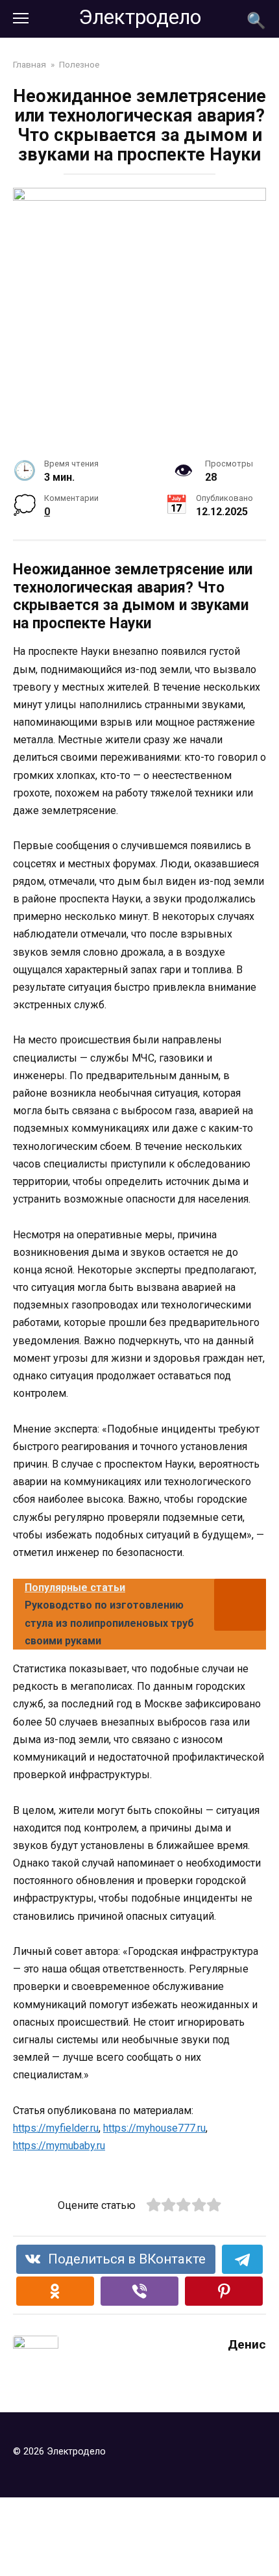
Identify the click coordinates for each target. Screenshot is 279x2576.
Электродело (140, 17)
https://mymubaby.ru (59, 2145)
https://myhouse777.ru (154, 2128)
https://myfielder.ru (56, 2128)
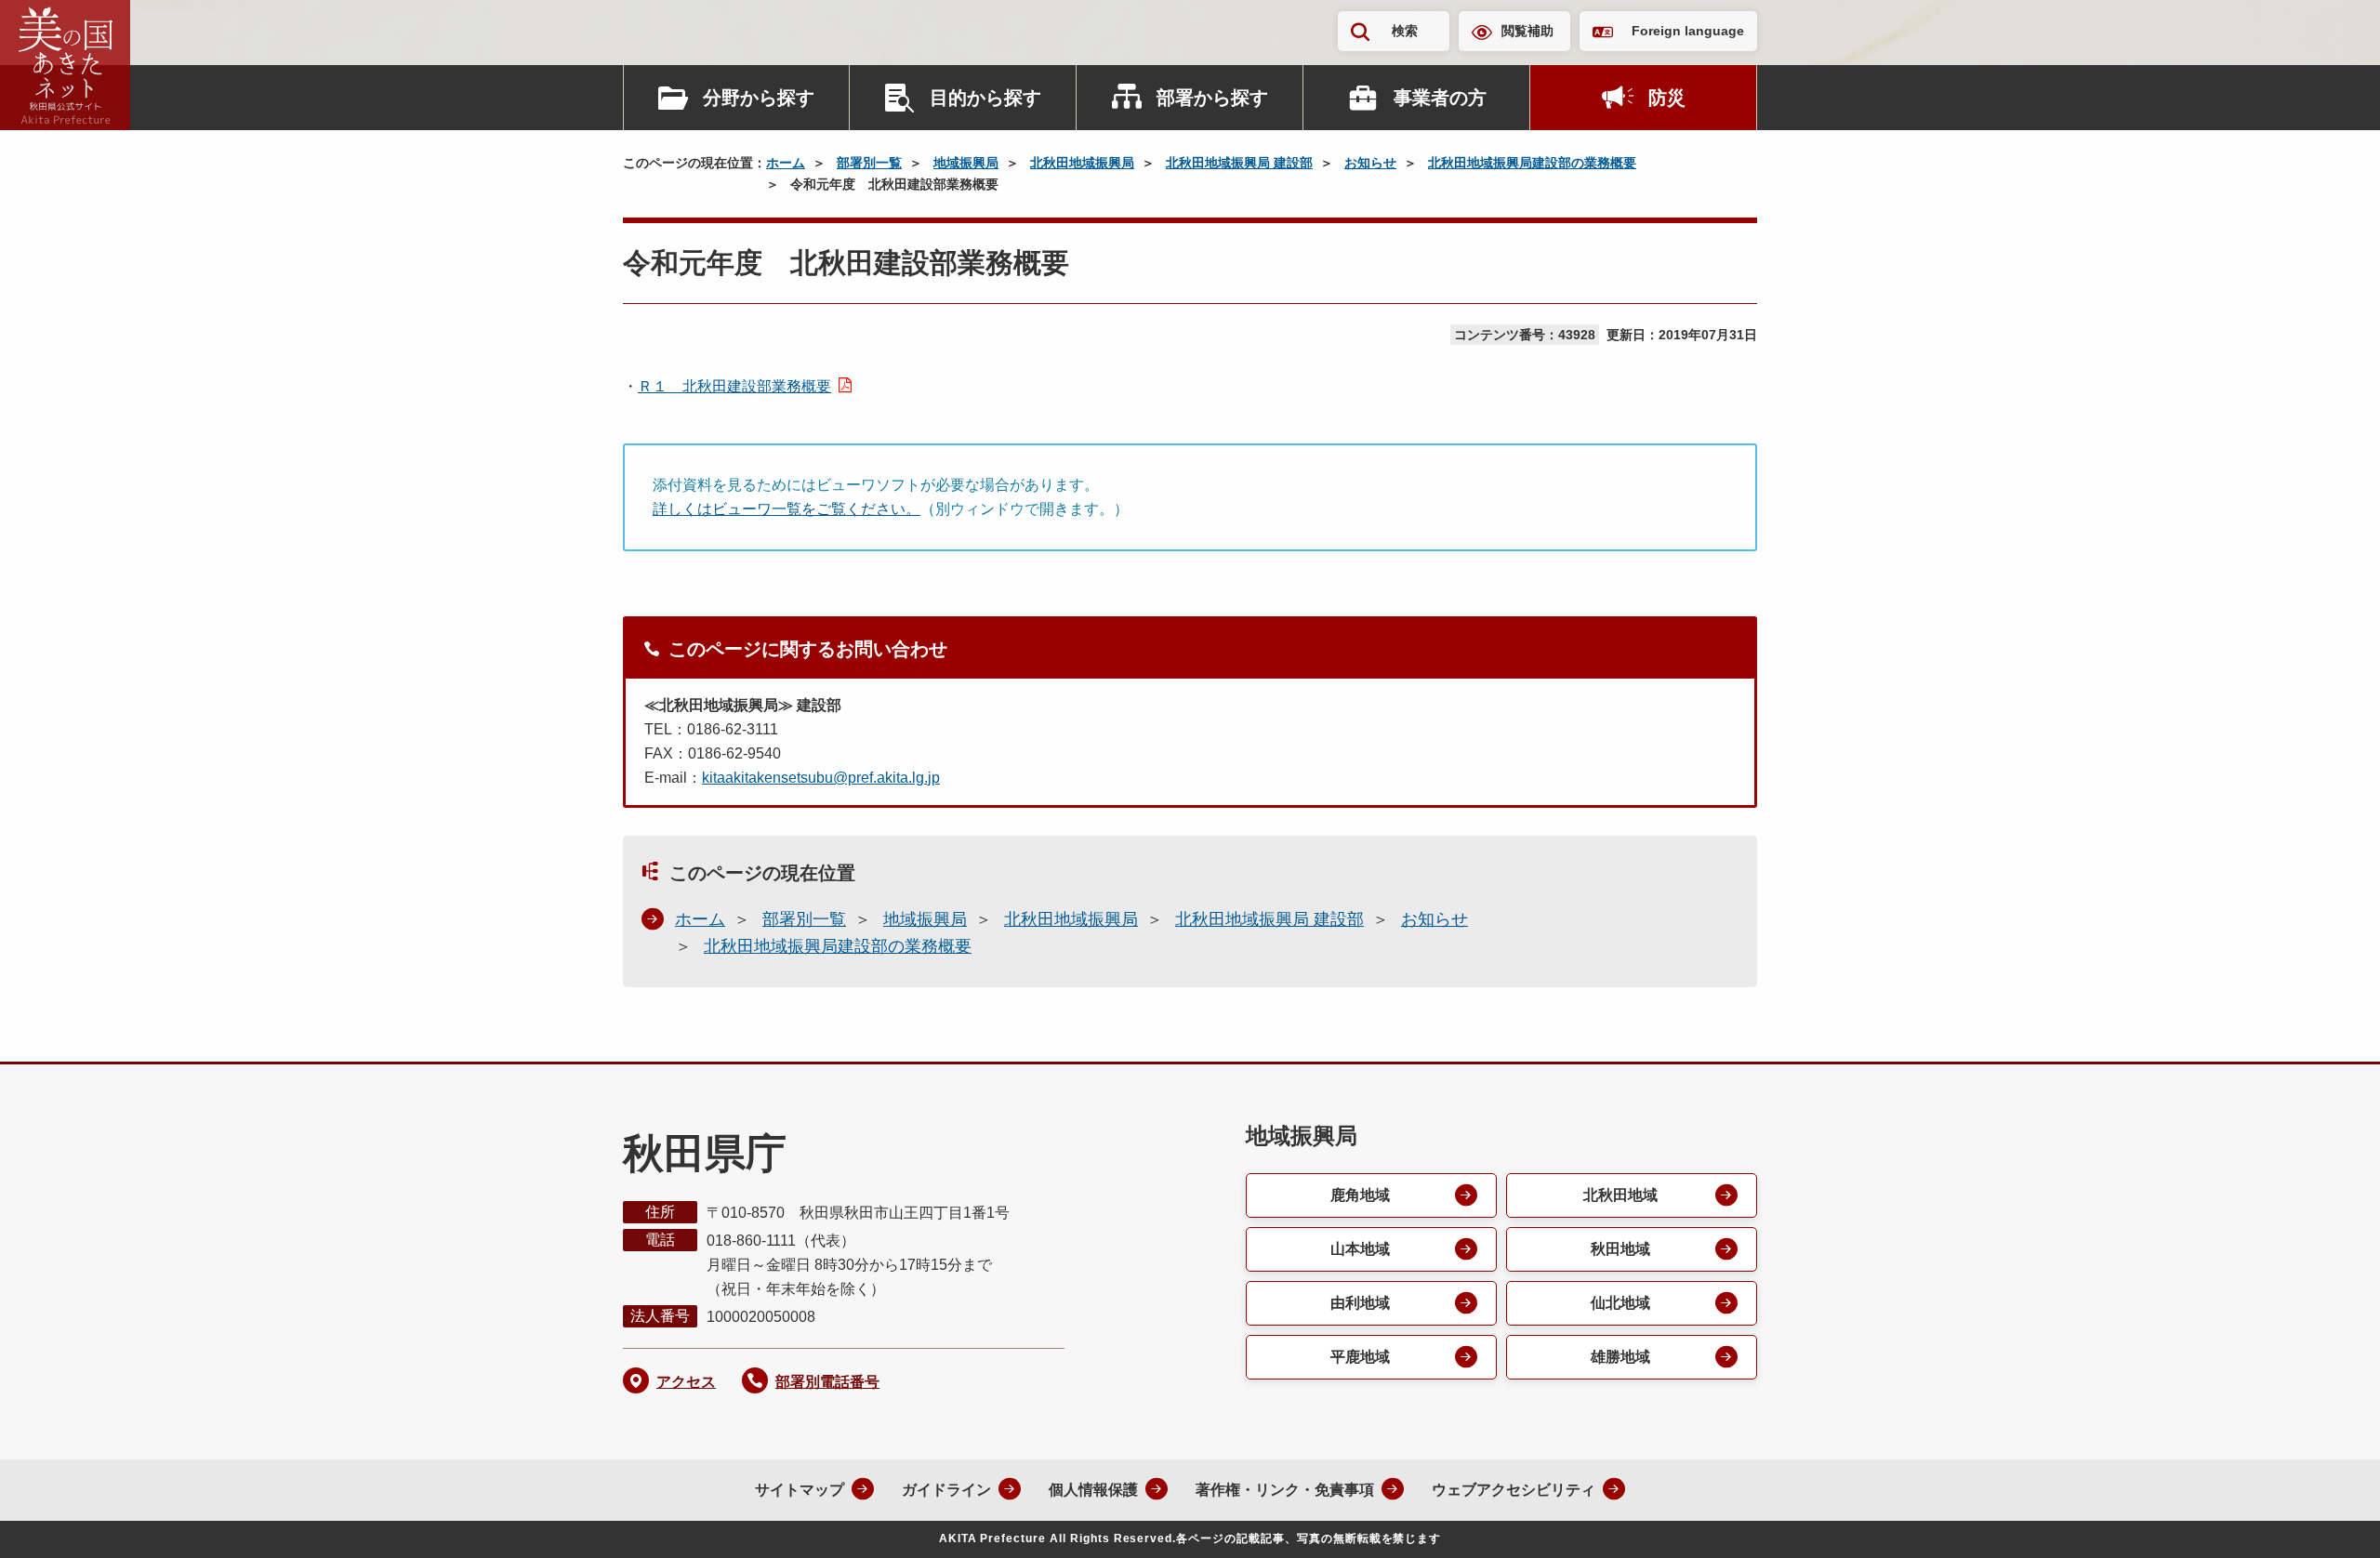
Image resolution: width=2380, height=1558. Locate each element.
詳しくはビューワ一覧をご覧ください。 (786, 509)
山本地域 (1360, 1249)
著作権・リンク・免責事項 (1285, 1490)
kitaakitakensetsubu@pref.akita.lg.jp (821, 778)
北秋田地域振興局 (1082, 162)
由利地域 (1360, 1303)
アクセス (686, 1382)
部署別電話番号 (827, 1382)
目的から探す (985, 97)
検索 (1405, 30)
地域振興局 (965, 162)
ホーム (785, 162)
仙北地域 (1620, 1303)
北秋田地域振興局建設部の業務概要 (1532, 162)
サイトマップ (799, 1490)
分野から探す (758, 97)
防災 (1667, 97)
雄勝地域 (1620, 1357)
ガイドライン (946, 1490)
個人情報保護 (1093, 1490)
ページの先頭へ (2329, 1519)
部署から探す (1212, 97)
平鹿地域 (1360, 1357)
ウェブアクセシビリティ (1513, 1490)
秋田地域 (1620, 1249)
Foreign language (1688, 30)
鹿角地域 (1360, 1195)
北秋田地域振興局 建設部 (1239, 162)
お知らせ (1370, 162)
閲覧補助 (1527, 30)
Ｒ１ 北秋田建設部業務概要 (734, 386)
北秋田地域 (1620, 1195)
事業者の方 (1440, 97)
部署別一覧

────────────────────

▶ _What to work on_:
The listing is to be repeated word for word, with all pictures omitted.

▶ _Answer to this problem_:
Identify the click coordinates for each target. Screenshot is 279x2576.
Электродело (140, 17)
https://mymubaby.ru (59, 2145)
https://myhouse777.ru (154, 2128)
https://myfielder.ru (56, 2128)
Image resolution: width=2380, height=1558. Locate each element.
詳しくはビューワ一覧をご覧ください。 (786, 509)
山本地域 (1360, 1249)
著作権・リンク・免責事項 (1285, 1490)
kitaakitakensetsubu@pref.akita.lg.jp (821, 778)
北秋田地域振興局 (1082, 162)
由利地域 (1360, 1303)
アクセス (686, 1382)
部署別電話番号 (827, 1382)
目的から探す (985, 97)
検索 (1405, 30)
地域振興局 (965, 162)
ホーム (785, 162)
仙北地域 (1620, 1303)
北秋田地域振興局建設部の業務概要 (1532, 162)
サイトマップ (799, 1490)
分野から探す (758, 97)
防災 (1667, 97)
雄勝地域 (1620, 1357)
ガイドライン (946, 1490)
個人情報保護 (1093, 1490)
ページの先頭へ (2329, 1519)
部署から探す (1212, 97)
平鹿地域 (1360, 1357)
ウェブアクセシビリティ (1513, 1490)
秋田地域 (1620, 1249)
Foreign language (1688, 30)
鹿角地域 (1360, 1195)
北秋田地域振興局 建設部 (1239, 162)
お知らせ (1370, 162)
閲覧補助 (1527, 30)
Ｒ１ 北秋田建設部業務概要 (734, 386)
北秋田地域 (1620, 1195)
事業者の方 (1440, 97)
部署別一覧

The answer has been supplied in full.